[DATA UNDER STUDY]

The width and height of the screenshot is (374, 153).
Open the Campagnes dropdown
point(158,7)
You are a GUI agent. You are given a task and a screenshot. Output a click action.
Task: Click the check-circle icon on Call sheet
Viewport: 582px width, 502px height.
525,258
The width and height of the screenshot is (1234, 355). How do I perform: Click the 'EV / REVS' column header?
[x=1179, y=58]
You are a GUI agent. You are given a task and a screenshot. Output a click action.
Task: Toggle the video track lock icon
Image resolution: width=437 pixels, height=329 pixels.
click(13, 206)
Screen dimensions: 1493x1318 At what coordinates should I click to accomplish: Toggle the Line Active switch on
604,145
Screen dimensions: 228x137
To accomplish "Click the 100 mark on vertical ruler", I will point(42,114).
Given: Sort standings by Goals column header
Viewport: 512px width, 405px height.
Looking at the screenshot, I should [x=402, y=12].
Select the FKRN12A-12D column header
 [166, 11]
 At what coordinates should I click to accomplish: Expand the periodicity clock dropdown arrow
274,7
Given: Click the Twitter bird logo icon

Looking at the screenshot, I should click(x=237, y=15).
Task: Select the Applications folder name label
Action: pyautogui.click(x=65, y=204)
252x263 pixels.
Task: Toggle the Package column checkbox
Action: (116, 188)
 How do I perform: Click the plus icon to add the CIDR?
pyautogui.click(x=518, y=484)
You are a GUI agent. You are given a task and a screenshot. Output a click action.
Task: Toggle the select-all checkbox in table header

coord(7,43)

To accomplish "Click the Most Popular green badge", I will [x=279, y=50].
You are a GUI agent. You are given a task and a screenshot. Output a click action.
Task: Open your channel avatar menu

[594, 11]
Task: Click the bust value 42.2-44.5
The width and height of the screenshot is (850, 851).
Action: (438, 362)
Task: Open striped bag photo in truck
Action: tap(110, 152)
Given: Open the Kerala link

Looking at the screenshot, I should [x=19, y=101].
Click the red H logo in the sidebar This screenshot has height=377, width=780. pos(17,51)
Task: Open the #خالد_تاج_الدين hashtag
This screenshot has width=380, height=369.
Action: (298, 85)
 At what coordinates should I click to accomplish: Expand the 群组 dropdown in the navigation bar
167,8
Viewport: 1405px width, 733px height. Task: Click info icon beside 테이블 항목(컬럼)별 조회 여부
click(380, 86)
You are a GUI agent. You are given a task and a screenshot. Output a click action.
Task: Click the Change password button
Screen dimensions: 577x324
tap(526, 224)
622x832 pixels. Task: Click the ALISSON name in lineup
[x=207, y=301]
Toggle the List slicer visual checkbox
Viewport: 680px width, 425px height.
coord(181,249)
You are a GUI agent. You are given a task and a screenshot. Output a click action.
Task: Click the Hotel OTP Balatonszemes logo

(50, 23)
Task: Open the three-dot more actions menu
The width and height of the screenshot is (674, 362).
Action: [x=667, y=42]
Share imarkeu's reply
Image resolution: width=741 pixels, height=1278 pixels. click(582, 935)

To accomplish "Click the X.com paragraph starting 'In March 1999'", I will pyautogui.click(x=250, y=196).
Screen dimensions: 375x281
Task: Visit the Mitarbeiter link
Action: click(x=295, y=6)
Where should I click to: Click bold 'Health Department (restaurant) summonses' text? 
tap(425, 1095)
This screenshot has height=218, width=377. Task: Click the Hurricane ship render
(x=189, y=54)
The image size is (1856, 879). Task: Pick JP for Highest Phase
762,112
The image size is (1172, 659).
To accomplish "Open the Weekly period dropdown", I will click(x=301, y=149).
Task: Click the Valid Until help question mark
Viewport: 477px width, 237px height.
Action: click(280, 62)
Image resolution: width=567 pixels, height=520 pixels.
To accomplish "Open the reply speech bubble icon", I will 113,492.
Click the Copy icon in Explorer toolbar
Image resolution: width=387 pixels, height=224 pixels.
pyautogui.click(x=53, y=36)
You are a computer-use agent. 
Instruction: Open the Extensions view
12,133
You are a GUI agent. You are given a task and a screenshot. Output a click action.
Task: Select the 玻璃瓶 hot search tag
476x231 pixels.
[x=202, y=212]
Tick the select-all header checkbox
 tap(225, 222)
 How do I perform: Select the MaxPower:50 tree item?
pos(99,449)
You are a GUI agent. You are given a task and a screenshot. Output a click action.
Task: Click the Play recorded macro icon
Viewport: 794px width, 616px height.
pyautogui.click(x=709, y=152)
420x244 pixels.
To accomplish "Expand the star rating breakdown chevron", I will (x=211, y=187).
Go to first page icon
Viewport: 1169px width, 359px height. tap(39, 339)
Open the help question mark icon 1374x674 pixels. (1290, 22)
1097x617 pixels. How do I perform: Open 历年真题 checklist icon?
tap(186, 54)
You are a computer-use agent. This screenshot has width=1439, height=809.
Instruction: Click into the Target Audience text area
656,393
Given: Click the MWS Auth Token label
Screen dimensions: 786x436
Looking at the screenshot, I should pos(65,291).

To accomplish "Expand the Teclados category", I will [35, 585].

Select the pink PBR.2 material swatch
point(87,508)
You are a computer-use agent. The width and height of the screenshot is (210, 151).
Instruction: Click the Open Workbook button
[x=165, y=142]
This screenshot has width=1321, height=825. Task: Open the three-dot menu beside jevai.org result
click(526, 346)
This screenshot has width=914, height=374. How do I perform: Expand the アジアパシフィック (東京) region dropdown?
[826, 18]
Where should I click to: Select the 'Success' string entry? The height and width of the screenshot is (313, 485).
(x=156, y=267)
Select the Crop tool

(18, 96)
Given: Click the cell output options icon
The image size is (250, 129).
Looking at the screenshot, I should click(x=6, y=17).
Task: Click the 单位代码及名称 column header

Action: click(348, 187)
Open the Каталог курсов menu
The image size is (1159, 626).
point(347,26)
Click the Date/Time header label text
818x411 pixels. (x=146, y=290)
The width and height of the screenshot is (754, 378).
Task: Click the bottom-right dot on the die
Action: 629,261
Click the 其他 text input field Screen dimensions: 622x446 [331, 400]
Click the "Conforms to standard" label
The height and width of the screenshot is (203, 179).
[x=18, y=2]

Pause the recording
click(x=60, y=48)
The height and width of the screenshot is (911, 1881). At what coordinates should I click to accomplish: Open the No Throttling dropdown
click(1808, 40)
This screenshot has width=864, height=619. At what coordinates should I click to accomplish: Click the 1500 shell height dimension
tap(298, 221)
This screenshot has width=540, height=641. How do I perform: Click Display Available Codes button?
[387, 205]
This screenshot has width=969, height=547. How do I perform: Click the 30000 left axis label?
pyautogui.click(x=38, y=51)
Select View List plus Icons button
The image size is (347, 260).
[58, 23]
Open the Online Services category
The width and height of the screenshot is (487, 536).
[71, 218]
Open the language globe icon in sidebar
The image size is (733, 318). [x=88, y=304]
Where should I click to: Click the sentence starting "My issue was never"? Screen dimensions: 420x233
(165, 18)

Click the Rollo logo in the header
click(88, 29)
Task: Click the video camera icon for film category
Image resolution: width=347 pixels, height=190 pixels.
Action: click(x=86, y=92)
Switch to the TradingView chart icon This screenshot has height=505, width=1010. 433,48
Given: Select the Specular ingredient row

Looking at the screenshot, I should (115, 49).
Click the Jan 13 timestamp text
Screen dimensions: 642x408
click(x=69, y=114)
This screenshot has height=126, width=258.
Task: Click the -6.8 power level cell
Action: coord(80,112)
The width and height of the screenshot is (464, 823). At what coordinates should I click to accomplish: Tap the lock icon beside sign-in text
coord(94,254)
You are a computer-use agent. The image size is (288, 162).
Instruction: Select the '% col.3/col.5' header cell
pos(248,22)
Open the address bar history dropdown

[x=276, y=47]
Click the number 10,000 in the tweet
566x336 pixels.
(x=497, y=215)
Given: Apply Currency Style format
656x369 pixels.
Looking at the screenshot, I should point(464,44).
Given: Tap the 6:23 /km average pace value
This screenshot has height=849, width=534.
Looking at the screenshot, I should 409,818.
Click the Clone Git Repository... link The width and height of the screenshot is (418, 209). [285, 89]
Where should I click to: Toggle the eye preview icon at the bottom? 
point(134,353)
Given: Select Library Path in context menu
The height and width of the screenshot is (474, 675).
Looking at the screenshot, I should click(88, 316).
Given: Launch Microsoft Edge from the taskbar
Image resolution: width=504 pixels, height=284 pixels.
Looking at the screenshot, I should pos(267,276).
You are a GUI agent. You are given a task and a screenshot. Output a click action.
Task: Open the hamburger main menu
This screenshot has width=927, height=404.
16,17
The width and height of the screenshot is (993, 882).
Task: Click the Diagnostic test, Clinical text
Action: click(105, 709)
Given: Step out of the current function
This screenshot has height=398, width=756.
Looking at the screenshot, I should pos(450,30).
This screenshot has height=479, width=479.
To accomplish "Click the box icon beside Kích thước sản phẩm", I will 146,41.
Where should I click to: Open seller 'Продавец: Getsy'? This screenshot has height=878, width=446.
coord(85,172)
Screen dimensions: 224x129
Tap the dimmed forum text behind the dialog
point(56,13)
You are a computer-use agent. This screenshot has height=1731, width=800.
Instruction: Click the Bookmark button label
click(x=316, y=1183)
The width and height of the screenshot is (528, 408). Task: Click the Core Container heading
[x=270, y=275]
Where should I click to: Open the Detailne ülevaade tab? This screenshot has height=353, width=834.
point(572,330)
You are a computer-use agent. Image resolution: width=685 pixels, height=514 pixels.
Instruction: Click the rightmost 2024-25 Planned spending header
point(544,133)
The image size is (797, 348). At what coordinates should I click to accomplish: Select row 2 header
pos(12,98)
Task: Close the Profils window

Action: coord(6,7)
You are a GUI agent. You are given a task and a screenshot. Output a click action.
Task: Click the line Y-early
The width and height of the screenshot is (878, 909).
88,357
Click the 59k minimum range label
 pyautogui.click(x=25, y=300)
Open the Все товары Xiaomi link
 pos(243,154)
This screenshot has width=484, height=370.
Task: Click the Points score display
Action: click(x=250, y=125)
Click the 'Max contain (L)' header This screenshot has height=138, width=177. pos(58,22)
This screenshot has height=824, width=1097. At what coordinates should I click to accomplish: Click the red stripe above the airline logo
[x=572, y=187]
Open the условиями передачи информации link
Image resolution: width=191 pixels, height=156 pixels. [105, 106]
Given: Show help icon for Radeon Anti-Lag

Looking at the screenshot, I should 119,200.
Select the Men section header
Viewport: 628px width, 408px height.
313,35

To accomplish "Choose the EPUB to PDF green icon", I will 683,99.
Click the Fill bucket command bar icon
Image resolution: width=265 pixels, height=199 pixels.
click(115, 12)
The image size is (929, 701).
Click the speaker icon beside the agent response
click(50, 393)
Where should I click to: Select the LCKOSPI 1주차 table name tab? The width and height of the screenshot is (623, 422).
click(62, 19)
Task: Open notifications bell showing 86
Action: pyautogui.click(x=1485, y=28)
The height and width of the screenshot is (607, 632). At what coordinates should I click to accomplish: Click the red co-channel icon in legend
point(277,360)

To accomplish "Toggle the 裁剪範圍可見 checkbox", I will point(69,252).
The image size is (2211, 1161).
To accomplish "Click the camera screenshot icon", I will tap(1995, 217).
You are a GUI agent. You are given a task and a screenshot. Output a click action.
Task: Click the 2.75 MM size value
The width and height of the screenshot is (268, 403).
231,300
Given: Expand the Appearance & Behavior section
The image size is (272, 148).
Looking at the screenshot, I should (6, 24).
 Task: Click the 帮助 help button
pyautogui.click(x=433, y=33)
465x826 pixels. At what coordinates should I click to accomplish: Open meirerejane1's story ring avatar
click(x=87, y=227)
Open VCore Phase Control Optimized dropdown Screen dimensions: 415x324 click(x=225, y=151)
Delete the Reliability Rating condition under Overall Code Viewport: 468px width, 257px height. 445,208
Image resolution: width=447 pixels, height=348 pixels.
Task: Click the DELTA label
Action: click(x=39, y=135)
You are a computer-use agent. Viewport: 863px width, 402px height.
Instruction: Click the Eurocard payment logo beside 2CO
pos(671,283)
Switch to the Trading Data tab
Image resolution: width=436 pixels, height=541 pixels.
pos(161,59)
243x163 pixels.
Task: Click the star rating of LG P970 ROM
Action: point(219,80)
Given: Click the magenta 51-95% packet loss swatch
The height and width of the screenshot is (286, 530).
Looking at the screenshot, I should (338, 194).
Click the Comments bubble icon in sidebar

[/DATA UNDER STUDY]

REQUIRED ACTION. Could you filter the material above and copy each line that holds the word "question"?

ANSWER SPACE.
Task: Click the Valid Until help question mark
Open the help question mark icon 1374x674 pixels. (1290, 22)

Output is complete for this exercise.